Были ли у него самого слабые места?
Вспыхивали ли в нем страстишки, дурел ли он от женского колдовства, толкающего к перемене участи?
Он не безумел.
Он никогда не ведал разрушительного действия страсти, никогда.
Он не искал ни славы, ни безмерного могущества, ни несметных богатств.
Бог дал ему первый золотой слиток. Полушутя по молодости он купил за гроши прииск в вечной мерзлоте, что-то подтолкнуло его тогда. Все потешались над ним — романтик, мечтатель! — а он протянул руку вдоль шевельнувшегося вдруг горизонта да и нащупал золотую гору под землей, а потом еще одну, и еще. Прикусил единственным точным движением клыка тех, кто пришел отнять у него его гору — и богачей, и бестолковых правителей. Он давил их ласкаючи, обводил вокруг пальца, захватывая со скоростью эпидемии новые золотоносные жилы и делая их решительно и всецело своими.
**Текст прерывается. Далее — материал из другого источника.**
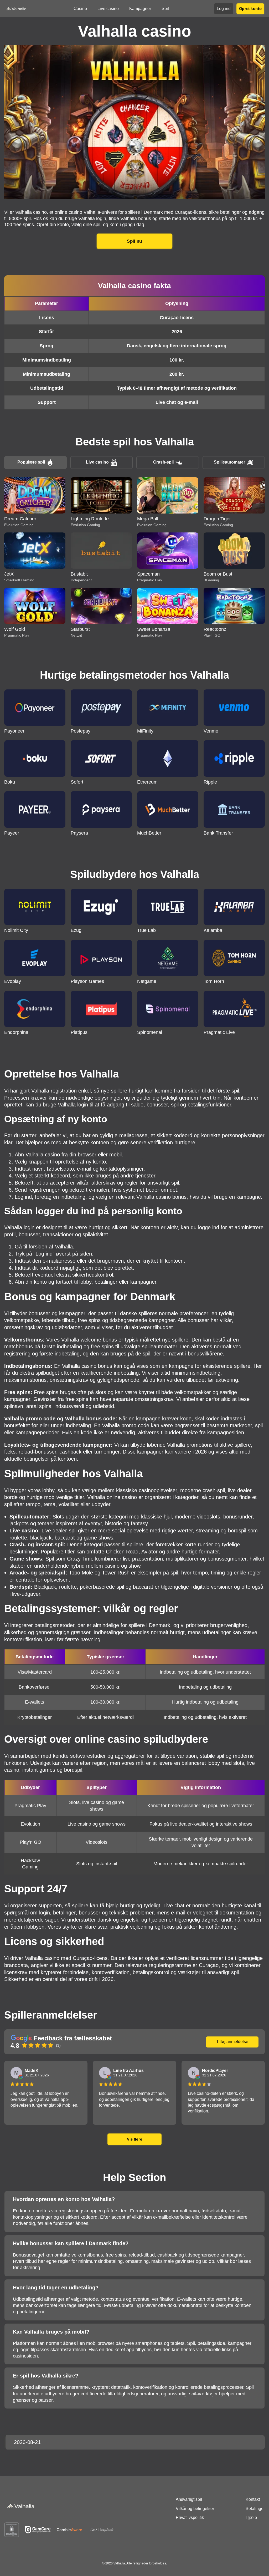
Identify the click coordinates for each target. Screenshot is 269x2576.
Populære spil (31, 462)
Его маленькая жена жила в страхе все эти годы. Считаные разы он замечал ее. Их жизнь, проведенная рядом, не имела почти никакой совместности. С этой некогда милой стриженой брюнеточкой, умевшей пристально и сосредоточенно слушать и смотреть, не поднимая глаз, он сходился лишь изредка, чтобы зачать сыновей.
Сейчас она сосредоточенно ступала черными туфельками по белому мрамору больничного пола. В холле пахло кофе, корицей и свежими булочками, от этого жизнерадостного аромата она ежилась, брюзжала: «Разложились с булками среди больных людей…» Мелодию утра она уловила точно: монастырский дух, царивший здесь, был густо перемешан со щебетанием сестер и шуточками санитаров, прием высокого пациента оказался не столь торжественным, как его прибытие.
«Вот оно, величие момента, — подумал Конон. — Фикция, как всякое величие».
Доктор взял Конона за руку.
— Я не боюсь, — улыбнулся Конон.
Доктор сказал несколько безупречных фраз, в которых, словно в водах великой Реки, плескалась и гримасничала тень великого асклепиада Гиппократа.
Конон никогда не искал опоры.
Это был урок первого восемнадцатого числа, когда петушиная кровь брызнула ему в лицо, и он в приступе рвоты попытался ухватиться за штанину отца.
Поддержки нет, тогда понял он, а ее иллюзия — ловушка, которую расставляет внутри тебя твой враг.